The study will examine hereditary and environmental factors such as exposure to certain chemicals that affect health.

Researchers will collect genetic and biological samples from people in the study as well as samples from the homes of the women and their babies including air, water, dust and materials used to construct their residences, the NIH said.

Officials said more than $200 million has been spent already and the study is projected to cost $3.2 billion.

"We anticipate that in the long term, what we learn from the study will result in a significant savings in the nation's health care costs," Dr. Duane Alexander, who heads the NIH's Eunice Kennedy Shriver National Institute of Child Health and Human Development, told reporters.

The study will begin in January when the University of North Carolina and the Mount Sinai School of Medicine in New York start signing up pregnant women whose babies would then be followed to age 21.

Some of the early findings will be about factors behind pre-term birth, which has become more common in recent years, according to Dr. Peter Scheidt of the NIH, who heads the study. The first data from the study could be available in 2012 or 2013.
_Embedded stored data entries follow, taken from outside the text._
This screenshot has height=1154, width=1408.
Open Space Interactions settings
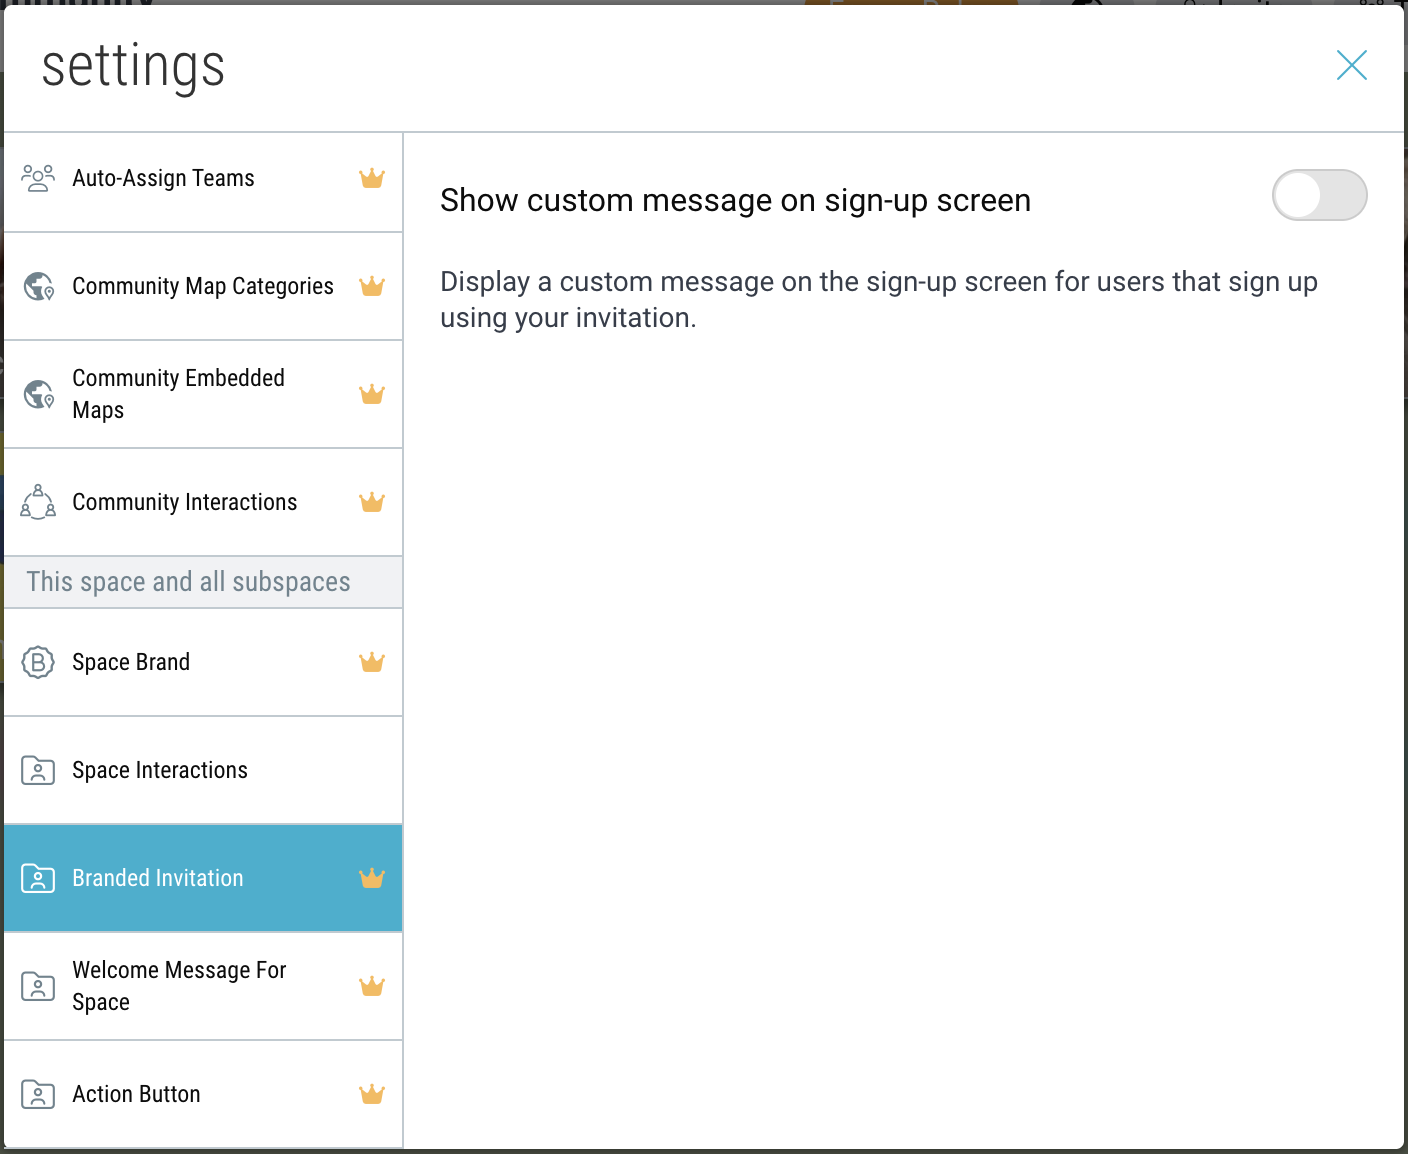click(160, 770)
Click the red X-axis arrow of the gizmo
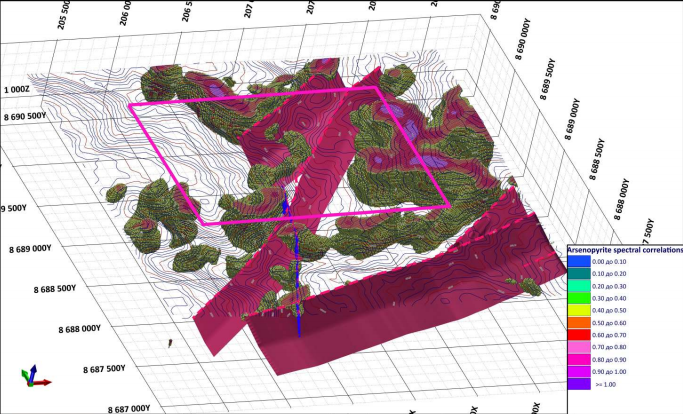Viewport: 683px width, 414px height. [x=41, y=383]
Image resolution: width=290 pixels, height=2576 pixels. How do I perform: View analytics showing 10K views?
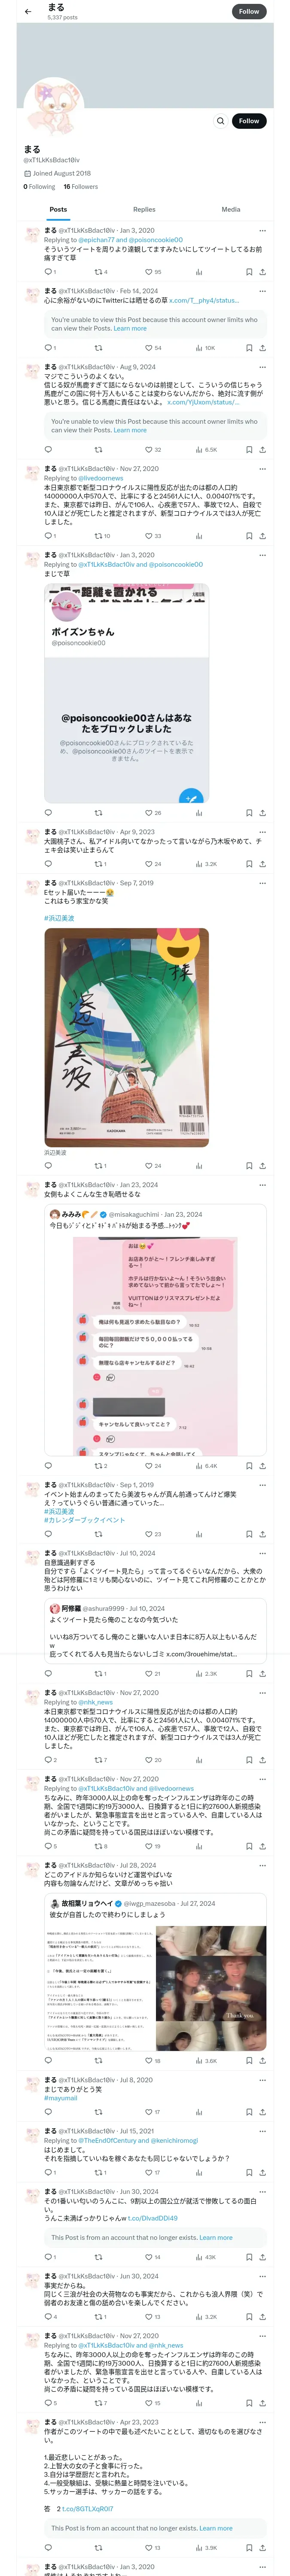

Scheidt said the study also may end up being the largest ever conducted with pregnant women.

The NIH on Friday named 27 institutions that will take part in the study. Nine others had been named previously and a few more are expected to be picked in the future, the NIH said.

The people taking part will be from rural, urban and suburban areas, from all income and educational levels and from all racial groups, the NIH said.